Sito ufficiale: http://www.pilotta.beniculturali.it



Nel 1669, trecentocinquanta anni fa, scompariva ad Amsterdam uno degli artisti più rappresentativi dell’arte occidentale: Rembrandt Harmenszoon van Rijn. Dal 6 dicembre 2019 al 26 gennaio 2020, il Complesso Monumentale della Pilotta, grazie a un prestito accordato dal Museo dell’Ermitage di San Pietroburgo, festeggia questo importante anniversario, ospitando nelle sue sale l’Adorazione dei Magi del 1632, vero e proprio manifesto del fare pittorico del maestro.
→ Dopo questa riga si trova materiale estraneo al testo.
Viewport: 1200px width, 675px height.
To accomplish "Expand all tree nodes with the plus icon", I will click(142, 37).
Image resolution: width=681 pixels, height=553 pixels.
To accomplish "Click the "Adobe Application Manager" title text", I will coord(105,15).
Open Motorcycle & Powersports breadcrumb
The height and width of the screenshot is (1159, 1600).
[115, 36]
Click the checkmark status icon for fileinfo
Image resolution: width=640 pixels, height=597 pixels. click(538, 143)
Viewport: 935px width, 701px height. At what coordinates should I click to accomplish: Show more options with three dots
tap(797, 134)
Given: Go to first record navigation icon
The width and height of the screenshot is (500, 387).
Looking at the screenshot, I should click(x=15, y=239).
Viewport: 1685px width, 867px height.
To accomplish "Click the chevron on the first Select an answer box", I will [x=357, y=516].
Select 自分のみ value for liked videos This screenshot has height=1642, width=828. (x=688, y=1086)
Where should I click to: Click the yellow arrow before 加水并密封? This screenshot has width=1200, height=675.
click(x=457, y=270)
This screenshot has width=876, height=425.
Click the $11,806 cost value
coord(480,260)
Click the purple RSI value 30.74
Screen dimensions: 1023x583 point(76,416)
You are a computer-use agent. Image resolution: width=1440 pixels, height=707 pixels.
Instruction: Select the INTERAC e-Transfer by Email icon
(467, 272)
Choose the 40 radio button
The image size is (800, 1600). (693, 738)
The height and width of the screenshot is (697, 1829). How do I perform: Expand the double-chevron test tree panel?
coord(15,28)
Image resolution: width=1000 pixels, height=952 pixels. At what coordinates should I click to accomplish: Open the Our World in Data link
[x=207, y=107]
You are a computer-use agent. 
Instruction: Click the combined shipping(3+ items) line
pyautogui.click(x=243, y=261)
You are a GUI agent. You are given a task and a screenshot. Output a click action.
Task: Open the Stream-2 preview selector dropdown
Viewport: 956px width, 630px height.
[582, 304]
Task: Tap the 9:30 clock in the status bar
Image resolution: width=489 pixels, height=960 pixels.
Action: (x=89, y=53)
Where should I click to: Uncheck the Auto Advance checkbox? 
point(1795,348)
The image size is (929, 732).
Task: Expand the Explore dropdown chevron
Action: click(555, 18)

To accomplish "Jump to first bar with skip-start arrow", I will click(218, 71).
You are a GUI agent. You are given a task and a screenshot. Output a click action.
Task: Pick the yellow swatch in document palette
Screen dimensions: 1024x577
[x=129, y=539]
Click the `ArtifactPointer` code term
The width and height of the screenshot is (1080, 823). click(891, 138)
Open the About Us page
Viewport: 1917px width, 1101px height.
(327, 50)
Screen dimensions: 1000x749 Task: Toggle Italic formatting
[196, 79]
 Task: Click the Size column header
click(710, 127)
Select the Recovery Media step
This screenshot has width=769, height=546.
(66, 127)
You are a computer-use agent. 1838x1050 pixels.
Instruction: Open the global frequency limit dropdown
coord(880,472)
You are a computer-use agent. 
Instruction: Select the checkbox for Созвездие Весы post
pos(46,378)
A 350 anni dalla morte di Rembrandt, l’esposizione in Pilotta dell’Adorazione dei Magi permette un contrappunto tra le collezioni del Complesso monumentale, la loro continuità nelle categorie dell’accademismo di matrice cattolica e l’altro volto dell’Europa, rappresentato dalle culture del Nord, così fiere nel rivendicare tradizioni e spiritualità antichissime sovrapposte ideologicamente al ritorno al cristianesimo delle origini. Esso permette altresì di individuare nell’Italia del Nord i primi germi di questo rinnovamento mistico, non a caso prefigurato dall’opera di Caravaggio e dalla pittura lombarda, prendendo articolata consapevolezza delle tradizioni artistiche italiane, meglio inserite nella compagine del loro tempo.

La tela dipinta in “grisaille”, chiaroscuro quasi privo di colore introdotto per la prima volta a Roma nella prima metà del Cinquecento, esalta come nessun’altra la caratteristica estetica del linguaggio artistico di Rembrandt: un uso scenografico della luce e una esaltazione illusionistica del dettaglio tali da rivelare, attraverso la pittura, la tessitura teologica della storia. La strategia luministica di Rembrandt, è noto, non fu una invenzione isolata ma partecipò della moda del caravaggismo e di pulsioni mistiche e irrazionali prodotte dalle crisi coeve della società europea. Il continente, infatti, stretto tra guerre di religione e crisi senza precedenti di un’economia estremamente finanziarizzata, già dalla fine del cinquecento aveva ricusato il razionalismo dell’estetica rinascimentale, dirigendosi verso una resa non realistica dello spazio e una rappresentazione della realtà focalizzata sulle allegorie dei suoi valori morali e religiosi. Nell’area protestante, questa svolta implicò il rifiuto della teologia cattolica, dei suoi intellettualismi e il recupero di una lettura diretta delle sacre scritture caratterizzate da un confronto spesso mistico con il divino, più in linea con la spiritualità popolare e borghese dei paesi del Nord.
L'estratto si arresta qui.